**TASK DIRECTIONS**:
Answer these questions using the 2009 catalogue text:
1. Who directed "Here We are Waiting for You"?
2. What is the running time of "Highgate Hotel Massacre"?
3. For how many years did the survivors of the Highgate Hotel Massacre believe APLA had attacked them?

** START OF SOURCE TEXT **

2009 catalogue

Remembering Anew

What matters in life is not what happens to you but what you remember and how you remember it.” - Gabriel Garcia Marquez

  • Here We are Waiting for You
  • Highgate Hotel Massacre
  • My Neighbour My Killer
  • Of Journey, Home and Treasure
  • Rewind
  • Sea Point Days
Here We are Waiting for You
Brazil, 1998, 73min
Director: Marcelo Masagâo


This feature length documentary challenges expectations by presenting historical turning points that have shaped the 20 century through the use of images, sound and text.

Tying the grand narrative together are the delicate personal stories of invented “small” characters whose fate were shaped by history’s machinations. Evocative, emotive and highly engaging, this non-linear timeline of images express, without narration, the discourse of a century marked by humanity’s desires, revolutionary inventions and shifting ideologies.
Courtesy of the Director


Highgate Hotel Massacre
World Premiere
South Africa, 2009, 24min
Director: Mark Kaplan

(Screens with Rewind)


For 14 years the survivors of the Highgate Hotel Massacre believed they were attacked by APLA; the military wing of the Pan African Congress. The devastating attack on a “white” bar in the Eastern Cape during the turbulent transition period of the early nineties became one of the worst examples of politically motivated violence during this time.

** END OF SOURCE TEXT **
** START OF GIVEN INFORMATION **

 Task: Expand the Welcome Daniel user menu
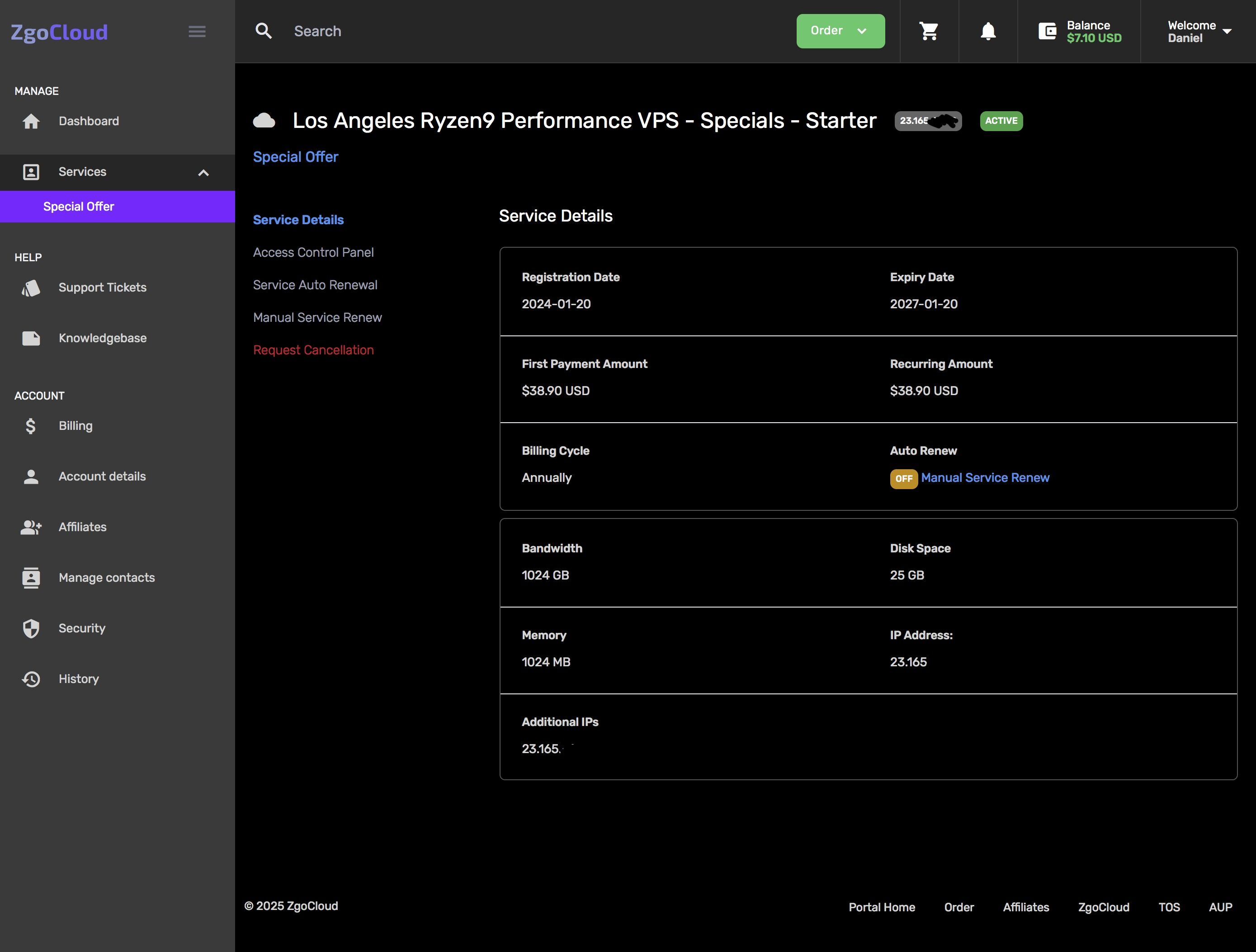(x=1199, y=31)
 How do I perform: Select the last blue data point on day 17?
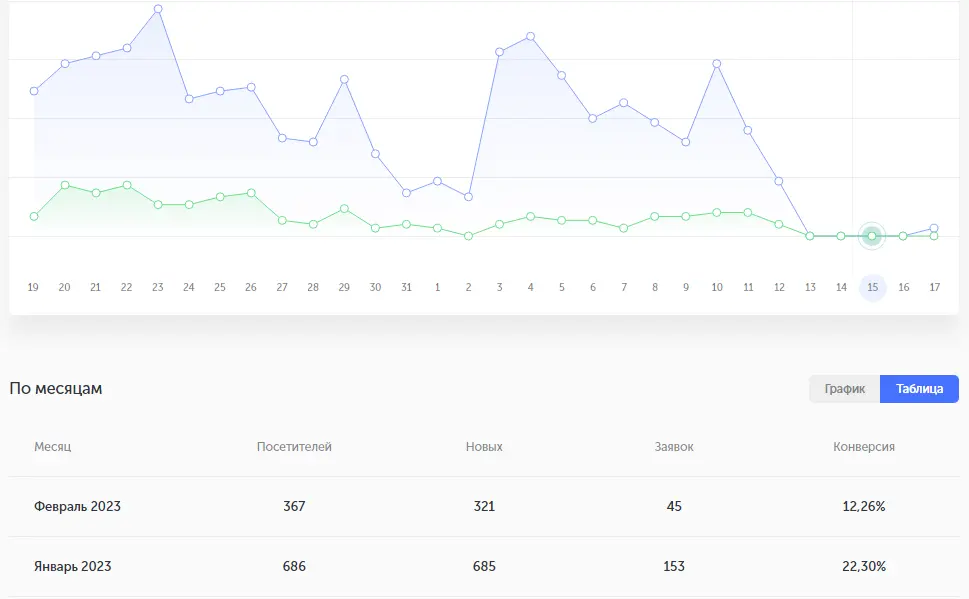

** END OF GIVEN INFORMATION **

**SOLUTION TO THIS EXERCISE**:
1. Marcelo Masagâo
2. 24 minutes
3. 14 years